Why does this matter so much? Because recurring revenue businesses have lived with two imperfect tools. Direct Debit is cheap but slow, indemnity-exposed and clunky to set up. Card-on-file is fast but expensive, exposed to expiry and card fraud, and suffers involuntary churn when cards are replaced. VRP combines the best of both: cheap like Direct Debit, instant like a card, and resilient because it is tied to the account, not a card that expires.
Here is how the three recurring options compare:
| Feature | Card-on-file | Direct Debit | Commercial VRP |
|---|---|---|---|
| Cost per collection | High (percentage) | Low fixed | Low fixed |
| Settlement | 1 to 3 days | 3 working days | Seconds |
| Involuntary churn | High (card expiry) | Low | Very low |
| Variable amounts | Yes | Yes | Yes, within limits |
| Consumer control | Limited | Moderate | Strong, app-level limits |
The customer experience is the quiet superpower. With cVRP, a subscriber sees and controls the maximum amount and frequency inside their banking app, and can cancel in one tap. That transparency builds trust and, counterintuitively, reduces cancellations because customers feel in control rather than trapped.
If you run a subscription, membership or usage-based business, our advice is blunt: start scoping VRP now. The firms that integrate cVRP early will have a structural cost advantage over competitors still paying card fees on every monthly charge. A well-built GoHighLevel automation or billing workflow can sit on top of VRP to handle dunning, retries and notifications automatically.

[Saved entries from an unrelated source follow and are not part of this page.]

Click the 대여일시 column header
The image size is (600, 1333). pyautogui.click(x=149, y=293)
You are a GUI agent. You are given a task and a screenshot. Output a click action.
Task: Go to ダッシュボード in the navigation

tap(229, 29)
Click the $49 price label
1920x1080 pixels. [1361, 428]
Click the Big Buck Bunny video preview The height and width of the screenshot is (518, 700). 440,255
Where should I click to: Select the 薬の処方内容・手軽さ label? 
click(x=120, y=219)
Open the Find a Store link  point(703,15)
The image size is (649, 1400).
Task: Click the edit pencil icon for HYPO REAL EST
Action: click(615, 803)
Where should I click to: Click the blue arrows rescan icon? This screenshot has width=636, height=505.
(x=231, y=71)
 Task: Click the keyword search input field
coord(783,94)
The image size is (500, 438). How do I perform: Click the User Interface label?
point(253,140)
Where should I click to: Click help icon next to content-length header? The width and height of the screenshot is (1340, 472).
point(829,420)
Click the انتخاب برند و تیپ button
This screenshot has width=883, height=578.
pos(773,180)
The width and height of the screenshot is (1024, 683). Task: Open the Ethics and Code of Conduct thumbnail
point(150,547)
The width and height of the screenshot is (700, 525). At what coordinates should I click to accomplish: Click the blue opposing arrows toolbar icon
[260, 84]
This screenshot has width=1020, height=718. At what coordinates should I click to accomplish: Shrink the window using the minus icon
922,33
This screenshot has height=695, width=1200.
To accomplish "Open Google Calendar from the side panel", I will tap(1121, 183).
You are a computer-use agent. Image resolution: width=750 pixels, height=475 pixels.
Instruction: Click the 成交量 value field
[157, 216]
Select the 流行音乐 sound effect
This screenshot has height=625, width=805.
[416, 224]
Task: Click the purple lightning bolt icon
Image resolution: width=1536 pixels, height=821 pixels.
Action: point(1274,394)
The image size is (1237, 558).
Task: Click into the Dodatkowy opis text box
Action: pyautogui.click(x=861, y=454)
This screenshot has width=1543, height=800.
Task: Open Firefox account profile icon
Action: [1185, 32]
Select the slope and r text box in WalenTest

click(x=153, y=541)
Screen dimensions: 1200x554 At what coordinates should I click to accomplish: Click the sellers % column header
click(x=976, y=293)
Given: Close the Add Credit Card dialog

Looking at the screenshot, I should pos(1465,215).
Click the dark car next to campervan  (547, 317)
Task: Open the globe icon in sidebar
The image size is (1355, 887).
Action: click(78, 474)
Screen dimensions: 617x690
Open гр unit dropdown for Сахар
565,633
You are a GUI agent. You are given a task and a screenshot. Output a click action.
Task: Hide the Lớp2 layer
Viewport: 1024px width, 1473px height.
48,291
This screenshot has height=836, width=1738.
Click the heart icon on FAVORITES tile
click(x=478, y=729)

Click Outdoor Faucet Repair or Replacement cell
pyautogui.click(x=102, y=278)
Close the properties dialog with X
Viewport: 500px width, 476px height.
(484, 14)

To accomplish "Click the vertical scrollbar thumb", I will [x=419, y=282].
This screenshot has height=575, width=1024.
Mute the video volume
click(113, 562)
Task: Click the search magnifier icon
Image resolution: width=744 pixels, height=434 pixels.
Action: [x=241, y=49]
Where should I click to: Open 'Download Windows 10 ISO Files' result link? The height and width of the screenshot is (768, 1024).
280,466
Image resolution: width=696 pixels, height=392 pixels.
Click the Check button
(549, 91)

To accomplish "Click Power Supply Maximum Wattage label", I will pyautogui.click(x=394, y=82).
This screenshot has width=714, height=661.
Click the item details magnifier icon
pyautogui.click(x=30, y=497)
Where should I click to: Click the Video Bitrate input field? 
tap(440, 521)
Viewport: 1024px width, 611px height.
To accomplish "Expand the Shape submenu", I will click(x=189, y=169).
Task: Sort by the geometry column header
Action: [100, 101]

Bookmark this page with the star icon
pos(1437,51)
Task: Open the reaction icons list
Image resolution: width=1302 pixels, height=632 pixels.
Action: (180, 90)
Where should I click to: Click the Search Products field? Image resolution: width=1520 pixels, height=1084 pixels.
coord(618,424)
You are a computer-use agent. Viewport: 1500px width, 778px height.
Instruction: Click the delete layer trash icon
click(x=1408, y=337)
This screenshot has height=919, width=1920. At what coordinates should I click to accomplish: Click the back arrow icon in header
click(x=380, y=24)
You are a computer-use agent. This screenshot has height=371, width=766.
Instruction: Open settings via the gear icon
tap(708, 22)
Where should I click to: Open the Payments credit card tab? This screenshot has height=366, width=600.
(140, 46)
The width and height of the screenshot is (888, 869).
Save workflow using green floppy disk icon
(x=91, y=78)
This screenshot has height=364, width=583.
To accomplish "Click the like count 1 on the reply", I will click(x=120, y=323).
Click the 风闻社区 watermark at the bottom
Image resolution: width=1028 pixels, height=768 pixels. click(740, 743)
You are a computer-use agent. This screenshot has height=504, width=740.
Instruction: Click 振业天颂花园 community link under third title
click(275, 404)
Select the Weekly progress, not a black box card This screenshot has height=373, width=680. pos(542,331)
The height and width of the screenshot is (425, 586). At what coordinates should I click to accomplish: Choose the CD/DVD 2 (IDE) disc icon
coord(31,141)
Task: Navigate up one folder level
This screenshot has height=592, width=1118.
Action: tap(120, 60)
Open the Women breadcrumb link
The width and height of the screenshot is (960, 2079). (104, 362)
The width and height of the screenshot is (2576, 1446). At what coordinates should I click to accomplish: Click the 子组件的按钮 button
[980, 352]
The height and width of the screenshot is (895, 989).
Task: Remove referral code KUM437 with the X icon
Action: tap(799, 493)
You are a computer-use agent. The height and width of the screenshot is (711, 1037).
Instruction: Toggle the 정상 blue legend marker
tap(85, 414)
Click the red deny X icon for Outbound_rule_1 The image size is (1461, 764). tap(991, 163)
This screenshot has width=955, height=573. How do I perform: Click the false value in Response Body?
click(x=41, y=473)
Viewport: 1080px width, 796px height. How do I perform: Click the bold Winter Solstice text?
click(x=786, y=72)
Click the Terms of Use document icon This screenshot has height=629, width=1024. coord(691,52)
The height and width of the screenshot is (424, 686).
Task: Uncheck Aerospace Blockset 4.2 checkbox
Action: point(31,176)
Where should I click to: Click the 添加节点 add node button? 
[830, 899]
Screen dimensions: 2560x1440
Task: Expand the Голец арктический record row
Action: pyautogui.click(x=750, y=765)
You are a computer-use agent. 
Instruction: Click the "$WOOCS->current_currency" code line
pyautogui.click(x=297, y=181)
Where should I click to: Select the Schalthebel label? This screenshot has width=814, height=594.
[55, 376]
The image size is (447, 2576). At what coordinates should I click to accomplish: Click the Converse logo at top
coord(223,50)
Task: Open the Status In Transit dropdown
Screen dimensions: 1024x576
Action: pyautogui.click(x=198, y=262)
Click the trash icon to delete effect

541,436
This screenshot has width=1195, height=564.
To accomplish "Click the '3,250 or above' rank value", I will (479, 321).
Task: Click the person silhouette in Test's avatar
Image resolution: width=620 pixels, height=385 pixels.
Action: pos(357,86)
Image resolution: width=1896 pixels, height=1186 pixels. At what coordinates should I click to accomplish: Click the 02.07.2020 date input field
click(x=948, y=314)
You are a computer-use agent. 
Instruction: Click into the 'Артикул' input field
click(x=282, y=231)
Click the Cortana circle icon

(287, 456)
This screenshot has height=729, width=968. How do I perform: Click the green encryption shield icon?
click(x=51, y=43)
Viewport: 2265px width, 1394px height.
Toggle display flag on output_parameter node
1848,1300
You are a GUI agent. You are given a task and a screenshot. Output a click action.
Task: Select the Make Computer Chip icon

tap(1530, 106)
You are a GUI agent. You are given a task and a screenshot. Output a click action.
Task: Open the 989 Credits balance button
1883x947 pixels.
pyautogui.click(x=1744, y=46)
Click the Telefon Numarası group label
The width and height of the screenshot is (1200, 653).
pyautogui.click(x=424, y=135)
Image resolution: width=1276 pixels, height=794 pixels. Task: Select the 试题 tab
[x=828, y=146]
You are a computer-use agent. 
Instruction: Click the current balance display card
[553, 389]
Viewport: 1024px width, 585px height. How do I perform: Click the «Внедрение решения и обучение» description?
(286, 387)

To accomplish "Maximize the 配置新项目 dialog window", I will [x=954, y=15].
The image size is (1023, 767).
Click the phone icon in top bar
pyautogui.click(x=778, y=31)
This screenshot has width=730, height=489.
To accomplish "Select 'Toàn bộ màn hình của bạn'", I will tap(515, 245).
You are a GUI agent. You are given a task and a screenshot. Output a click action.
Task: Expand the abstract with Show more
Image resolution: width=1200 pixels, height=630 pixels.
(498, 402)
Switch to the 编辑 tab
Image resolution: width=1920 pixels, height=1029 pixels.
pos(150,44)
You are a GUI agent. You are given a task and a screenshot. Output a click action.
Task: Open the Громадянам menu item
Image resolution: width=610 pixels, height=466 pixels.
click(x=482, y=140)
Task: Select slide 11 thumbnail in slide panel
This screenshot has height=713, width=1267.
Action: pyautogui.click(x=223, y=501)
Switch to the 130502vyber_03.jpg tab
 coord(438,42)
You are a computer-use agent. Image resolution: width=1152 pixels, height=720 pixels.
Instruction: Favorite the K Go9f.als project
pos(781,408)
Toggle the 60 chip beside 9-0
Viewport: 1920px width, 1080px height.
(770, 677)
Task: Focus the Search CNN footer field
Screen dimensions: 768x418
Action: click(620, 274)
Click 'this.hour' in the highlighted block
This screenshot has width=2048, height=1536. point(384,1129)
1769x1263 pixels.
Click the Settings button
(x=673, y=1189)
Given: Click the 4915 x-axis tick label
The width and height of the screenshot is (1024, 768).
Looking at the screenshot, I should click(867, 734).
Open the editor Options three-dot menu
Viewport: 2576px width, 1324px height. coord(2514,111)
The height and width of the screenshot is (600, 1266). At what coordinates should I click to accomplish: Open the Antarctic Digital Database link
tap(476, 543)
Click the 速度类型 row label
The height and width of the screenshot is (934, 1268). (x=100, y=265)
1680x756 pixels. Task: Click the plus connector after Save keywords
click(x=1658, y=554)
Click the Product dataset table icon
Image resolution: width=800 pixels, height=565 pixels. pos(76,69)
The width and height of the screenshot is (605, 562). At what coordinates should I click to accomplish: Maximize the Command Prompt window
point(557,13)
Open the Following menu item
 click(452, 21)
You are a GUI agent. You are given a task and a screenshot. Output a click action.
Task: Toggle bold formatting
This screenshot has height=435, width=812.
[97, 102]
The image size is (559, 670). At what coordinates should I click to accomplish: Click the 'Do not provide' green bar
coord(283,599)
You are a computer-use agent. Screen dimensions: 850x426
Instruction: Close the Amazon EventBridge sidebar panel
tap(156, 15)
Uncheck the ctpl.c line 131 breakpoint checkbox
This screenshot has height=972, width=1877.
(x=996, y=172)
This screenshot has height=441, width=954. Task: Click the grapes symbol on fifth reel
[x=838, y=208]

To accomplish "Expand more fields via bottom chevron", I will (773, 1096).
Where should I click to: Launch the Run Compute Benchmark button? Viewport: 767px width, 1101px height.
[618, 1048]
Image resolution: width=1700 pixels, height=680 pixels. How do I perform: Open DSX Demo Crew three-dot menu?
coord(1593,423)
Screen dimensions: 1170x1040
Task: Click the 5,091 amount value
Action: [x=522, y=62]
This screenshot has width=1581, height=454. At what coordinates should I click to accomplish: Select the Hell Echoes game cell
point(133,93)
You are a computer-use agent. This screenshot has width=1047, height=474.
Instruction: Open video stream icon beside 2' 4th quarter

To provide Open Banking services directly you must be authorised or registered by the Financial Conduct Authority as an Account Information Service Provider (AISP), a Payment Initiation Service Provider (PISP), or both, and you must comply with UK GDPR and the Data Protection Act 2018 for the personal data you handle. There are currently around 145 live Third Party Providers operating in the UK market, which tells you the bar is real but achievable. If you do not want that burden, you operate as an agent of an authorised provider or simply consume an aggregator's licence, which we cover in the next section.
The authorisation route is not trivial. The FCA expects a credible business plan, evidence of adequate capital, fit and proper senior managers, robust IT and security controls, professional indemnity insurance, and a clear consent and data-handling framework. Timelines vary, but you should plan for several months from application to permission, plus the cost of legal and compliance support.
On data, the obligations stack up. Consent must be explicit, specific, time-bound and easy to withdraw. AIS access is capped: you cannot pull data indefinitely without re-consent. You must minimise what you collect, secure it properly, and be transparent about how it is used. The Information Commissioner's Office enforces UK GDPR, and the FCA enforces the conduct rules, so two regulators are watching.
Here is a practical compliance checklist for firms entering the space:
| Requirement | Owner | Why it matters |
|---|---|---|
| FCA AISP/PISP permission or agent status | FCA | Legal basis to provide the service |
| Strong Customer Authentication flows | Bank and provider | Mandatory consent and security |
| Explicit, withdrawable consent records | Your firm | UK GDPR lawful basis |
| Data minimisation and retention policy | Your firm | ICO compliance |
| Professional indemnity insurance | Your firm | FCA condition |
| Incident and breach reporting process | Your firm | Regulatory obligation |
Be sceptical if a vendor tells you compliance is "handled" without explaining the split. When you build on an aggregator, they typically hold the regulated permission and you operate within their consent framework, but you remain a data controller for the personal data you process and store. You cannot outsource accountability under UK GDPR, even when you outsource the licence.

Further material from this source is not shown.